I can’t remember the number of times I was asked that question. “What do you look for in a startup?” “What would make you invest?”. I thought I’d share my approach. I know other early stage investors take a similar approach but I will only speak for myself.

Two theories guide me in an early-stage investment:

  1. The notion that most business plans will change once assumptions “meet the market”. Given that I rarely read business plans or care to see one. I’ve shared my thoughts about business plans here.
  2. The notion that an early stage startup is a hypothesis with many assumptions. Therefore, the risk is the ratio between the assumptions that were validated and the ones that were not validated yet.

Given that, the 6 most important elements I look at when assessing an investment in an early stage startup are:

The team – Is the team competent, are they focused on vision or execution, how analytical are they when it comes to product/customers, how well do they know their customers and competitors and how receptive are they to feedback. The process they went through so far is, what I found to be, a good indication of the future and so I spend a fair amount of time listening to their story and how the idea evolved. I also tend to assess what milestones they met so far (partnerships, number of customers etc.).

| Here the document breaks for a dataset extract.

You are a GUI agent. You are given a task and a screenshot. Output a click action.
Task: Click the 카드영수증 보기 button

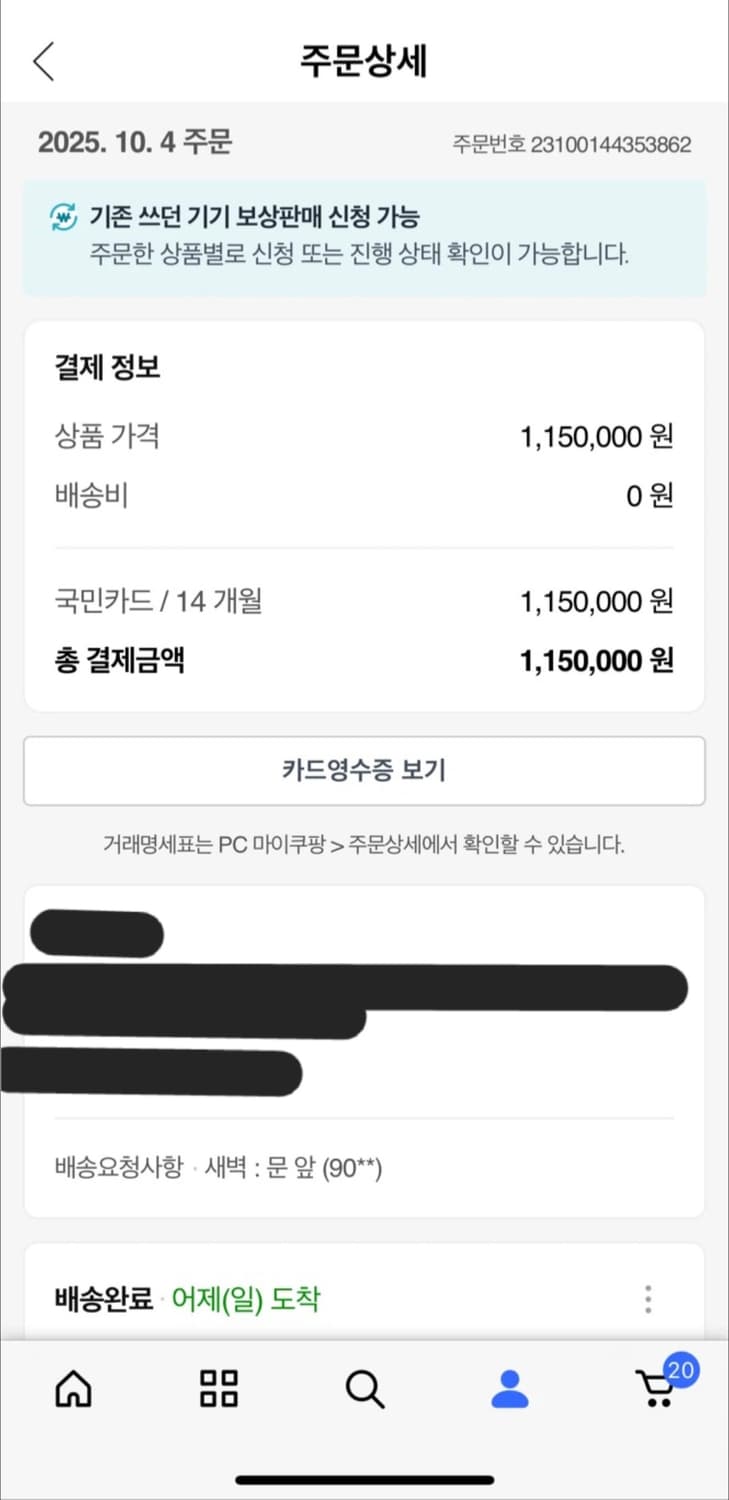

Barriers/defensibility – How easy would it be for someone to replicate the idea. Have they created a barrier to entry or do they have a proprietary technology/data that is valuable enough, even if their initial business model fails. A good example would be a company I saw a while ago named Centzy. The founders found a way to get accurate pricing data for local businesses that was dramatically cheaper than current methods. Such data is most valuable to companies like Yelp, Google and others and so I was confident they’ll find a way to monetize that value.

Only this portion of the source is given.